In this study we wanted to know what causes mode collapse and mode averaging problems and we found that they may be caused by very biased training data. For example, in Argoverse 1 (= public datasets to train and test methods), the data proportions for straight, left turn, and right turn are 83.6%, 10.2%, and 6.2%, respectively; Similarly, in Argoverse 2, these proportions are 81.7%, 9.5%, and 8.8%. We propose to use a controllable diffusion model for trajectory generation. This method can learn the distribution of the entire dataset. And it can be controlled by conditions to control the sampling of the desired results from the distribution. By controlling the generation of different trajectory types (such as left turn, right turn, straight ahead), we can get diverse results.
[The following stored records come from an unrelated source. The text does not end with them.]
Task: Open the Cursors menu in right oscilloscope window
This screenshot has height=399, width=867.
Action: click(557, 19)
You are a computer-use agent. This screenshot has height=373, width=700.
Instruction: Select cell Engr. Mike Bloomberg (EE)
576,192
Denoising diffusion models are a class of generative models that generate new data by iteratively refining random noise through a series of diffusion-like steps., This process is like a drop of red liquid dropped into clear water. The red liquid will slowly spread throughout the water and eventually evenly dye the entire surface of the water. We can learn the reverse process of this process through a deep learning network and extract the original red liquid from the dyed water. In the context of deep learning, these denoising diffusion models are adapted for data transformation: What we do is to destroy the original information step by step, and then in the process of deep neural network learning to reconstruct information, it can learn the knowledge of the original information. We can control the generation of information during the reconstruction process. In this work, when the network reconstructs the trajectory, we can intervene in the direction and speed of trajectory generation. The figure 1 below is a schematic diagram of our method. We combine map information and control information into the denoising diffusion model to control the model to sample from pure Gaussian noise (=random noise) and obtain diverse results.
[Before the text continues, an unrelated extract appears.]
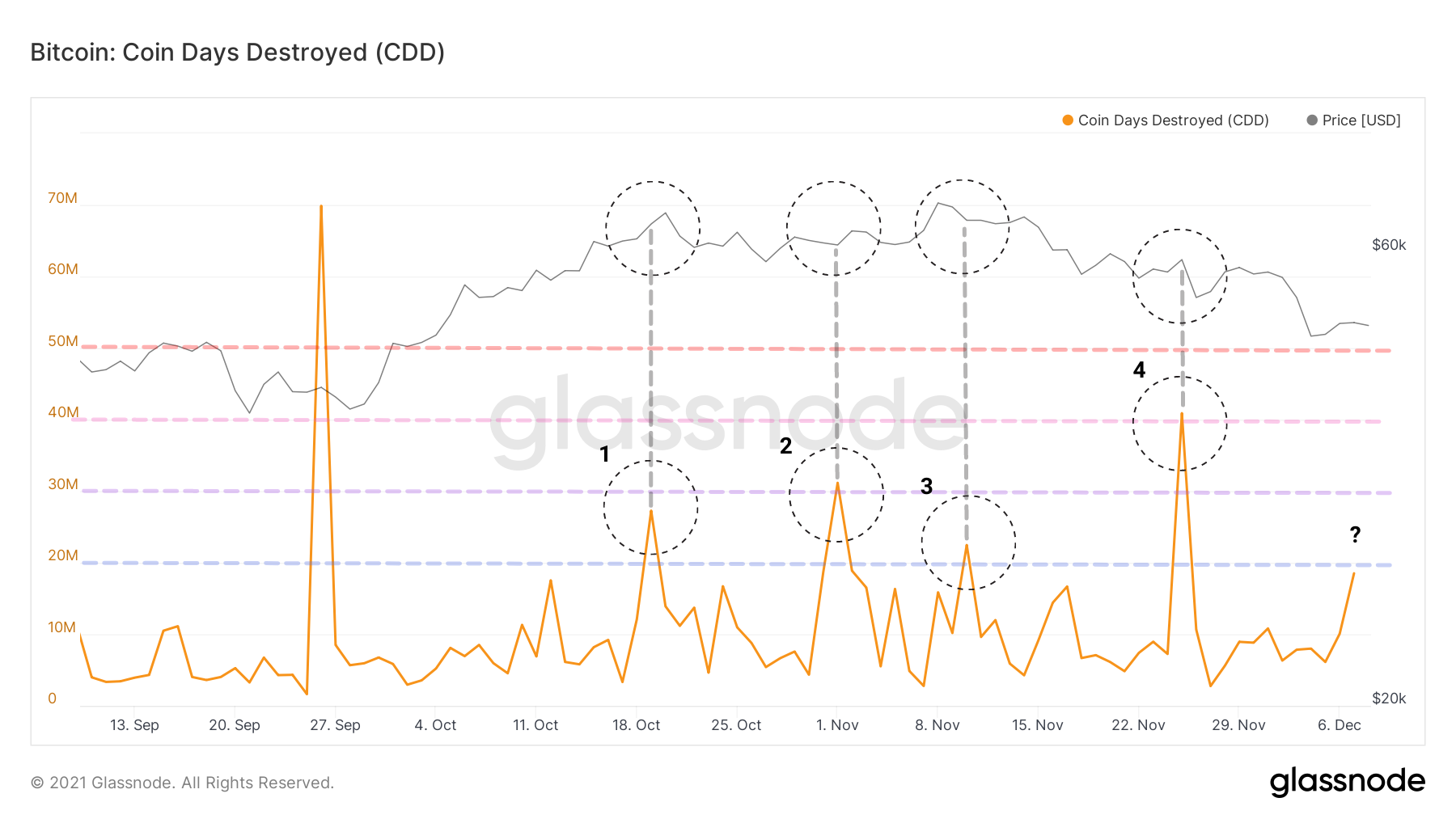1456x819 pixels.
Task: Click the peak of the 70M CDD spike
Action: point(321,206)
In our model, which we call Controllable Diffusion Trajectory (CDT), we first encode all vehicle information and map information, and then encode control information. All content is fed into the denoiser as a condition. Then the trajectory is sampled from Gaussian noise step by step. We conducted four different comparative experiments, the first is the baseline, which only uses map and vehicle information for sampling. The second is to remove the map information (CDT w/o map tokens) and only use vehicle information and control information for sampling. The third is to use all information for sampling (CDT-B). The fourth is to use the endpoint information for sampling (CDT-P). We also show the comparison with the best existing regression model QCNet. Figure 2 shows the comparison results.

From the results, we can draw some conclusions. 1. The Baseline model lacks diversity due to the lack of control conditions. 2. If map data is not added, the lack of lane line constraints will cause the generated trajectory to enter the non-drivable area. 3. CDT-B has the best effect, including diversity and lane line constraints. 4. CDT-P has the most accurate results. This is because the use of endpoints for prediction has strong constraints, but the diversity will be very small. 5. Compared with regression models, controllable generative models can produce higher diversity.